▶ [Assigned task]:
Write out the line with "Image resolution: width=761" and each line after it to the end of the material, exactly as they appear and with nothing else.

■ ■ ■ ■ ■

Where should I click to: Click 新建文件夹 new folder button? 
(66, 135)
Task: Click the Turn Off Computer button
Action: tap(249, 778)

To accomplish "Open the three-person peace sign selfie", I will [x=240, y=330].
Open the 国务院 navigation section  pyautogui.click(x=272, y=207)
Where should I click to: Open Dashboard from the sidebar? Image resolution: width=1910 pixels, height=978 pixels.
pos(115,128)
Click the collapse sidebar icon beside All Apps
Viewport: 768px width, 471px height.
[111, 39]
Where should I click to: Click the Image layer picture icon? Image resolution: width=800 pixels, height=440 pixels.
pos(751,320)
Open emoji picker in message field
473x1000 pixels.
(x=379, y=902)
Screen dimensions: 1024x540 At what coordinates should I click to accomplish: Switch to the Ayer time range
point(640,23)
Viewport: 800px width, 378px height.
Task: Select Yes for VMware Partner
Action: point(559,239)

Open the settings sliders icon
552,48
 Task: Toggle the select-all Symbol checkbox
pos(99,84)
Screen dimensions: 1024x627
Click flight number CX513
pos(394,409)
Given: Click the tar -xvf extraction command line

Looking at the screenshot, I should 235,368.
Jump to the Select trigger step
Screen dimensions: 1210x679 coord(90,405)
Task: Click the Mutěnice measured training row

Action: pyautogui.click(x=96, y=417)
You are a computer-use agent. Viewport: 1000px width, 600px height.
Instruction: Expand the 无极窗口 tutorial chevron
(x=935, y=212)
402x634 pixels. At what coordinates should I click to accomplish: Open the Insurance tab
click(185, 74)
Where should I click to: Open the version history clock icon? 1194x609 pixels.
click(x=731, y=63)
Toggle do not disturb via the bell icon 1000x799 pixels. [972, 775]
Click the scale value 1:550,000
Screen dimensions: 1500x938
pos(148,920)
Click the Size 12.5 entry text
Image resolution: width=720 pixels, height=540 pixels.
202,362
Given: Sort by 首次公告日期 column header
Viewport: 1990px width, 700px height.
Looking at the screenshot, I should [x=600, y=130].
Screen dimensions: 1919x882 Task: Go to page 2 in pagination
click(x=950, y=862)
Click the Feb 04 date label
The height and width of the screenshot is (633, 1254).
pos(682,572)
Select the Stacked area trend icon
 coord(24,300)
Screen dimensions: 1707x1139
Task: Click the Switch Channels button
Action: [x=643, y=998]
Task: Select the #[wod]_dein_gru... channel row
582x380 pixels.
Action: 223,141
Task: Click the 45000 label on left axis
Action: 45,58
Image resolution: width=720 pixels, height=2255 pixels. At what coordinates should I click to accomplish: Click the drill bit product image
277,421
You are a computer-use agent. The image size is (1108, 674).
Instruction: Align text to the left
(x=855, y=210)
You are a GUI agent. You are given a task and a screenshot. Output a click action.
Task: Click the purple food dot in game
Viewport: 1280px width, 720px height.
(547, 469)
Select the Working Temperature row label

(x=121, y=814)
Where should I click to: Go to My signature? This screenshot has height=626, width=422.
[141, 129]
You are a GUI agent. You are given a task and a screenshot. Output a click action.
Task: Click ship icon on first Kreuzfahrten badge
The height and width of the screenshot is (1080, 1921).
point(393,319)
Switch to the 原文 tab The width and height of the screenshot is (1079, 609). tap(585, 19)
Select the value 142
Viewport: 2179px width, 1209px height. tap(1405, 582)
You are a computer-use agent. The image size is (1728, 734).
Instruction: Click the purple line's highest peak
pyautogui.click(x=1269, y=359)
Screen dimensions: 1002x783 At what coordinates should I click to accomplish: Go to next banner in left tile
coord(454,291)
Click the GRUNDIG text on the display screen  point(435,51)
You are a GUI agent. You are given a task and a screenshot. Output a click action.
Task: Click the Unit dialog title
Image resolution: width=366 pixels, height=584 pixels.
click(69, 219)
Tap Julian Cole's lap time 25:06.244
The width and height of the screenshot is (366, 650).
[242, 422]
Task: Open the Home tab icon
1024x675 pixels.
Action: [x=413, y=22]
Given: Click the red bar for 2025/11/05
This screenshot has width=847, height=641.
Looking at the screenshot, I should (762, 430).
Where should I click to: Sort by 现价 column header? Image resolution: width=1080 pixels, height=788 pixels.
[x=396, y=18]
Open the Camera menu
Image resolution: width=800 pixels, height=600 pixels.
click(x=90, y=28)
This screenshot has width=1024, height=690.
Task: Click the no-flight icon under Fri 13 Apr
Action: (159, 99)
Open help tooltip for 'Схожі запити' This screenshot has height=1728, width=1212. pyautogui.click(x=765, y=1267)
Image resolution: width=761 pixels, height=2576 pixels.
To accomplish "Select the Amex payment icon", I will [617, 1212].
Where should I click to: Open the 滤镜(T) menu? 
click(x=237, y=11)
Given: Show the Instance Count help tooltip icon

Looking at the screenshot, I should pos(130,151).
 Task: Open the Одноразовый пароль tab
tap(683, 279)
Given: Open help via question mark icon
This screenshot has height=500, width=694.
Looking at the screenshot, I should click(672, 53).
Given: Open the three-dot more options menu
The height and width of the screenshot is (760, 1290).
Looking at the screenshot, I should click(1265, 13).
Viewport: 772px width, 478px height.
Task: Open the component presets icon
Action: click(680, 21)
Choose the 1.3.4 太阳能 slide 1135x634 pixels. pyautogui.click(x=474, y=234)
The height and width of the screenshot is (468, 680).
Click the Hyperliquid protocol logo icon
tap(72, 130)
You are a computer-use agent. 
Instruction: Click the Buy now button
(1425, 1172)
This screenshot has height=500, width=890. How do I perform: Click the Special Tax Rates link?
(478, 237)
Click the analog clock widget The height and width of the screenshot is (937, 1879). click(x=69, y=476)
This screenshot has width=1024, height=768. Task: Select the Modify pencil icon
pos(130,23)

■ ■ ■ ■ ■

▶ [Answer to this exercise]:
Image resolution: width=761 pixels, height=2576 pixels.
To accomplish "Select the Amex payment icon", I will [617, 1212].
Where should I click to: Open the 滤镜(T) menu? 
click(x=237, y=11)
Given: Show the Instance Count help tooltip icon

Looking at the screenshot, I should pos(130,151).
 Task: Open the Одноразовый пароль tab
tap(683, 279)
Given: Open help via question mark icon
This screenshot has height=500, width=694.
Looking at the screenshot, I should click(672, 53).
Given: Open the three-dot more options menu
The height and width of the screenshot is (760, 1290).
Looking at the screenshot, I should click(1265, 13).
Viewport: 772px width, 478px height.
Task: Open the component presets icon
Action: click(680, 21)
Choose the 1.3.4 太阳能 slide 1135x634 pixels. pyautogui.click(x=474, y=234)
The height and width of the screenshot is (468, 680).
Click the Hyperliquid protocol logo icon
tap(72, 130)
You are a computer-use agent. 
Instruction: Click the Buy now button
(1425, 1172)
This screenshot has height=500, width=890. How do I perform: Click the Special Tax Rates link?
(478, 237)
Click the analog clock widget The height and width of the screenshot is (937, 1879). click(x=69, y=476)
This screenshot has width=1024, height=768. Task: Select the Modify pencil icon
pos(130,23)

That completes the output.